But whether the brand is a perfume, a rock band or Martha Stewart, the notion of having a brand is that its a simple way to extol the qualities of a product, the ideals of the company that makes it and how the product fits with who we want to be; this can be all tied up in a neat logo, or color, or smell. For example: "Apple makes cool computers; you will look cool on the subway with an iPod," or "Ikea is funky and affordable; it's an inexpensive way to make your apartment look nice and modern." Simple.
So how does this apply to companies that seem to develop new businesses and products with a seemingly unplanned and erratic zest? Or more specifically, how does it apply to easyGroup?
The easyGroup concept sprouted in 1995 with easyJet, a low-cost European airline started by self described serial entrepreneur Stelios Haji-Ioannou. EasyJet was a simple idea from which to hang the brand: a low cost airline, easy to self book, cheap enough to use frequently—a Herb Kelleher (of Southwest Airlines) type idea with the advantage of great European destinations. EasyJet made it easy to slip away for a cheeky long weekend in an exotic part of the world. As far the brand is concerned, easyJet was an easy-to-grasp concept.
Then the brand got a bit odd. It diversified and expanded; easyGroup grew into a huge range of products that don't necessarily make a good brand fit. Haji-Ioannou names Sir Richard Branson as a business role model and the wafer-thin trail of brand logic that connects easyGroup's companies is indeed reminiscent of Virgin's brand portfolio. The admitted influence gives us an insight to how this group has been assembled. There are a number of comparisons between easyGroup and Branson's Virgin Group. For example…
Notice a pattern?
- Both are service companies.
- Both have airlines.
- Both have dabbled in cinemas.
- Both have mobile phone brands.
- Both have run Internet cafés.
- Both have financial services companies.
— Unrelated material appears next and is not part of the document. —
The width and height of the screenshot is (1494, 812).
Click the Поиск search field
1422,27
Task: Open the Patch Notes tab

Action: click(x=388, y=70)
- Both have their own credit cards.
- Both have online music stores.
None of easyGroup businesses are anything new; many seem to follow in the shadow of Richard Branson's lead, and they weren't even new when Branson entered them. Indeed while Virgin is a "me too" brand, easyGroup is an "and me as well" brand.
Lately however, we have some odd additions to the easyGroup brand portfolio. The discount service brand that delivers pizza, runs an airline and hires cars has now spawned easyWatch, inexpensive fashion watches competing with the likes of the image-conscious Swatch; easy4Men, a range of men's toiletries that will claim shelf space somewhere between Calvin Klein and Old Spice; and finally, easyCruise, a Mediterranean cruise line offering inexpensive cruises for younger travelers.
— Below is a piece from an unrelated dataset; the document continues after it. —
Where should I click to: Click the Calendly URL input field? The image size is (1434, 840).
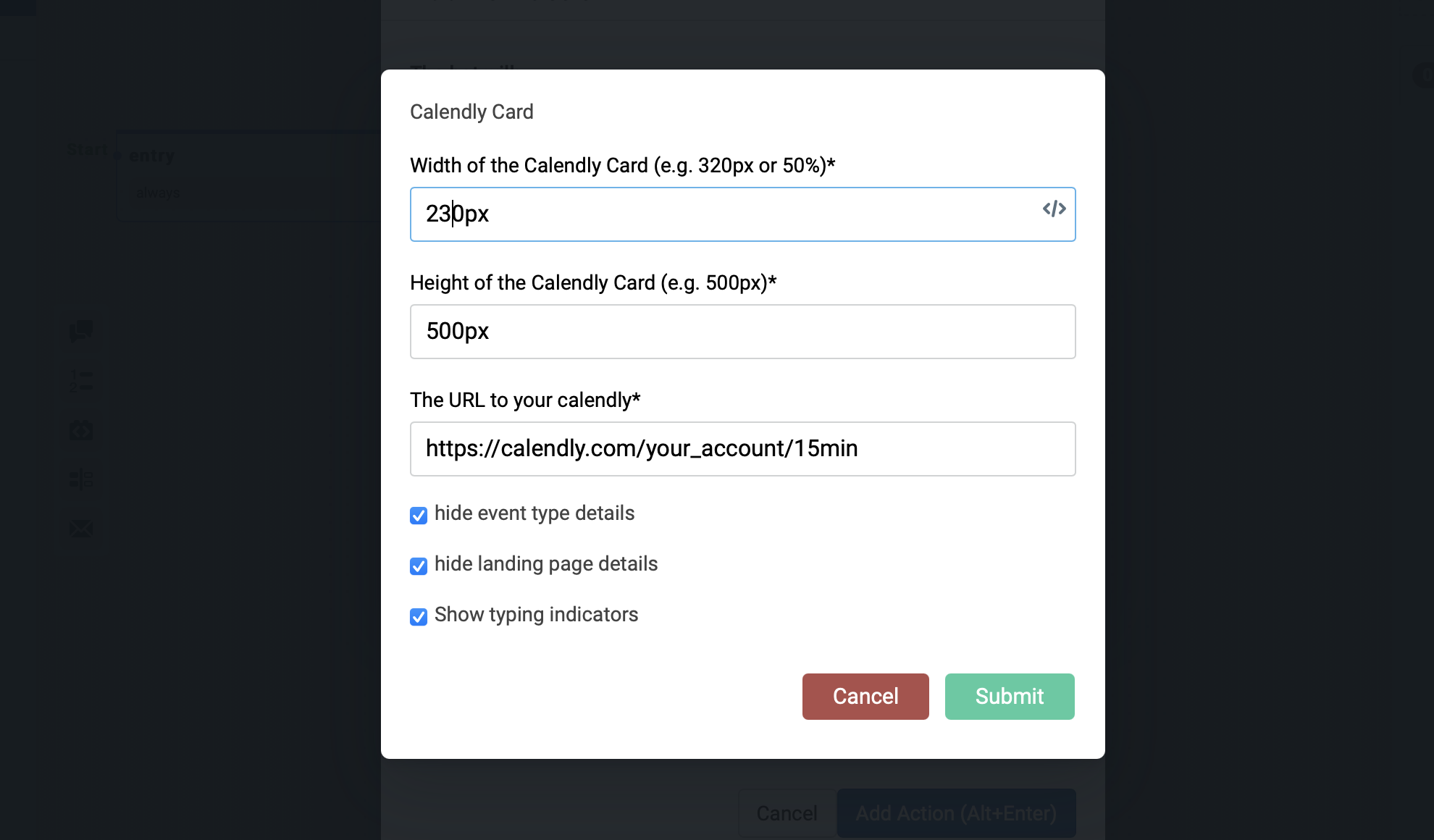tap(742, 448)
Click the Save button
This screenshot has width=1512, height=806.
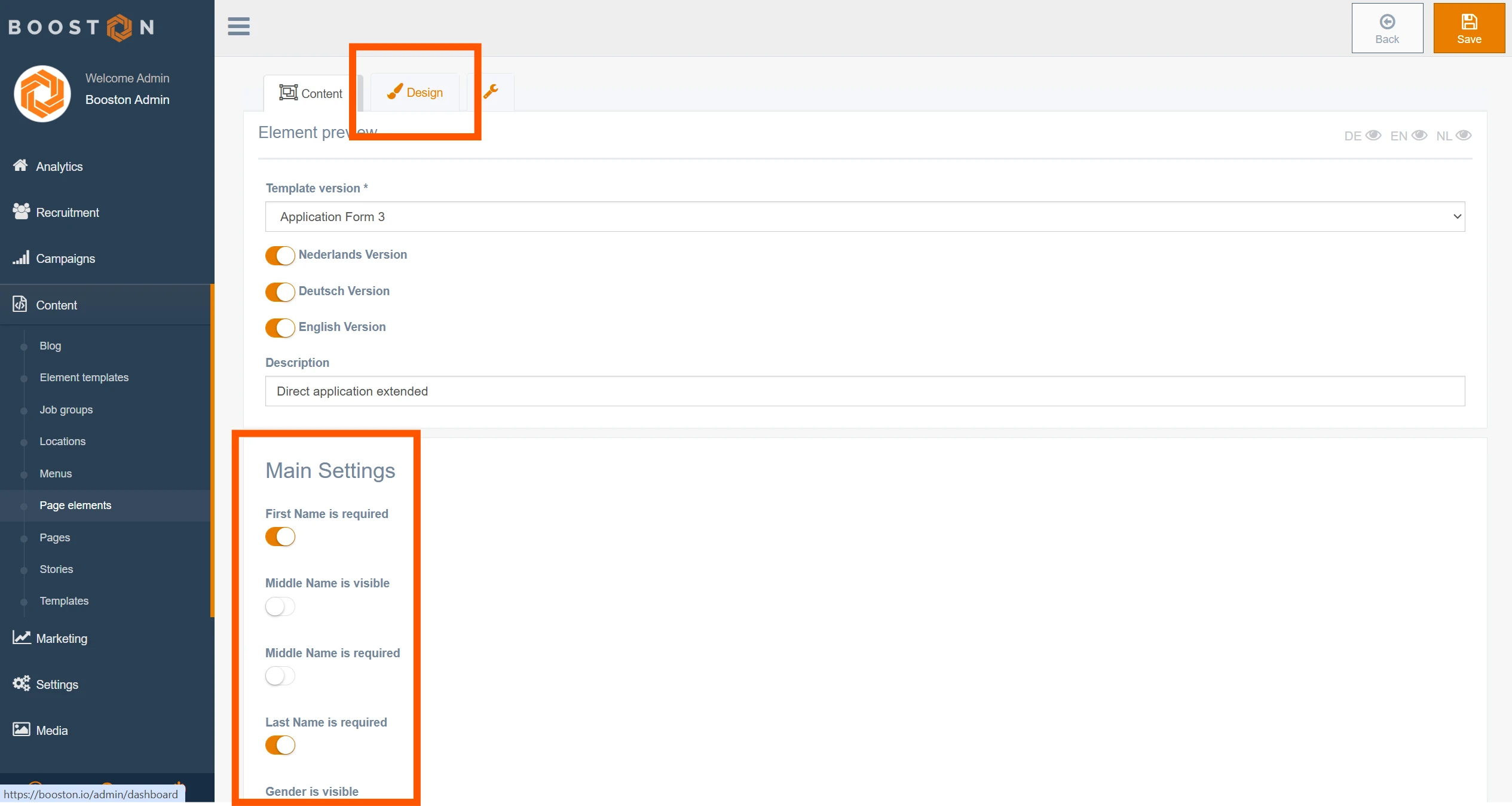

The comparisons with Virgin Group don't just stop at the broad portfolio and similarities of businesses, they both seem to lack a real sense of brand direction for their groups. There seems to be a compulsion to jump on the next train (no matter where its going) and sort out the brand issues later. Or in Virgin's case: not sort them out at all.
What does easyGroup actually mean to consumers? It delivers pizzas, has an online music store and runs a cinema in Milton Keynes. It must be a leisure and entertainment brand.
Well no, because it runs a low cost European airline, and runs cruises in the Mediterranean. So it must be a budget leisure operation.
Well, not really, because it has a mobile phone brand and sells financial services—oh, and also rents cars and sells men's toiletries.
The portfolio could be stronger if the brands took a more rationalized approach. Easy4Men will be recognized by consumers, but it could be far stronger if it didn't compete in men's minds with a company that dispenses aviation fuel and handles anchovies all day. EasyWatch would be perceived as valuable and more fashionable if it weren't made by the same brand that brings us financial services products and runs ocean-liners. In other words, the strength of each sub-brand is robbed by the diversity of the others.
It's not that it cannot be done. For a "how to" guide to managing a diverse brand portfolio look no further than the kids at Procter & Gamble. When P&G wants to sell potato chips, it doesn't call them "Olay Snacks" or "Clairol Bite-Size"; it calls them Pringles. The chip brand is effectively disassociated from soap, razor blades and furniture polish.
In fact, with an erratic scattering of products and services under the same consistent brand, easyGroup runs the risk of giving consumers the impression that "easy" doesn't really care about making really good products, just lots and lots of different products. After all, what could an airline that doesn't even serve in-flight meals possibly know about making really great pizza? If we extrapolate the selling points of easyJet, we assume that an easyPizza must be cheap and possibly require self-assembly.
EasyGroup's brand means low-cost products, no frills services, cost- and time-sensitive structures that offer value in exchange for some inconvenience. That's the irony—the easyGroup brand is not necessarily an easy one to deal with. In short, the brand simply offers to make everyday things less expensive by varying the business models—not glamorous or innovative, but honest.
The problem comes when this philosophy is stretched to bursting point over such a diverse range of products. Brands can stretch an awfully long way, provided that the brand remains true to its message. Finding the message among all the variety could prove to be easyGroup's biggest challenge.